##### Source material
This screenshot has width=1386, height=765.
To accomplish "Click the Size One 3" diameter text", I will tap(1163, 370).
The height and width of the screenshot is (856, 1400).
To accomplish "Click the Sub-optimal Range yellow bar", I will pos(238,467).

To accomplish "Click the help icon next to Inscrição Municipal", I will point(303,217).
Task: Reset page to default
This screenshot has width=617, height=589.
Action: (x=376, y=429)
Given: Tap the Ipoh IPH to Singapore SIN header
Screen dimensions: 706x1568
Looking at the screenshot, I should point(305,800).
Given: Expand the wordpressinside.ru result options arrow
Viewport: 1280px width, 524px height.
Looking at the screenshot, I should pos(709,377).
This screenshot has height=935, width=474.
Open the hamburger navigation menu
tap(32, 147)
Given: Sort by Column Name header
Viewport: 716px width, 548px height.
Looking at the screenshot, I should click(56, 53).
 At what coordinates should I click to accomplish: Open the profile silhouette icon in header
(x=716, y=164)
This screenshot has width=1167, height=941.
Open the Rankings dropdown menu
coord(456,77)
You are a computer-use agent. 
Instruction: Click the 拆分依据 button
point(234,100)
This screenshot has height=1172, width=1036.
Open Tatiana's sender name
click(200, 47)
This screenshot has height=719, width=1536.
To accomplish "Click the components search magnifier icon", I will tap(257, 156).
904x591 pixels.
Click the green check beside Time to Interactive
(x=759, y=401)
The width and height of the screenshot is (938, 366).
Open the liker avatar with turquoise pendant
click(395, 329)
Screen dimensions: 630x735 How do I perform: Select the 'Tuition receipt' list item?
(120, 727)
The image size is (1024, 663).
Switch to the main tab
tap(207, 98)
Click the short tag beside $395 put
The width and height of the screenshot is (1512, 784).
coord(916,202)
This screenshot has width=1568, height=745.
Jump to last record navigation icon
##########
Work to complete: Every entry must be set down exactly, with nothing left out.

The completed task:
This screenshot has width=1386, height=765.
To accomplish "Click the Size One 3" diameter text", I will tap(1163, 370).
The height and width of the screenshot is (856, 1400).
To accomplish "Click the Sub-optimal Range yellow bar", I will pos(238,467).

To accomplish "Click the help icon next to Inscrição Municipal", I will point(303,217).
Task: Reset page to default
This screenshot has width=617, height=589.
Action: (x=376, y=429)
Given: Tap the Ipoh IPH to Singapore SIN header
Screen dimensions: 706x1568
Looking at the screenshot, I should point(305,800).
Given: Expand the wordpressinside.ru result options arrow
Viewport: 1280px width, 524px height.
Looking at the screenshot, I should pos(709,377).
This screenshot has height=935, width=474.
Open the hamburger navigation menu
tap(32, 147)
Given: Sort by Column Name header
Viewport: 716px width, 548px height.
Looking at the screenshot, I should click(56, 53).
 At what coordinates should I click to accomplish: Open the profile silhouette icon in header
(x=716, y=164)
This screenshot has width=1167, height=941.
Open the Rankings dropdown menu
coord(456,77)
You are a computer-use agent. 
Instruction: Click the 拆分依据 button
point(234,100)
This screenshot has height=1172, width=1036.
Open Tatiana's sender name
click(200, 47)
This screenshot has height=719, width=1536.
To accomplish "Click the components search magnifier icon", I will tap(257, 156).
904x591 pixels.
Click the green check beside Time to Interactive
(x=759, y=401)
The width and height of the screenshot is (938, 366).
Open the liker avatar with turquoise pendant
click(395, 329)
Screen dimensions: 630x735 How do I perform: Select the 'Tuition receipt' list item?
(120, 727)
The image size is (1024, 663).
Switch to the main tab
tap(207, 98)
Click the short tag beside $395 put
The width and height of the screenshot is (1512, 784).
coord(916,202)
This screenshot has width=1568, height=745.
Jump to last record navigation icon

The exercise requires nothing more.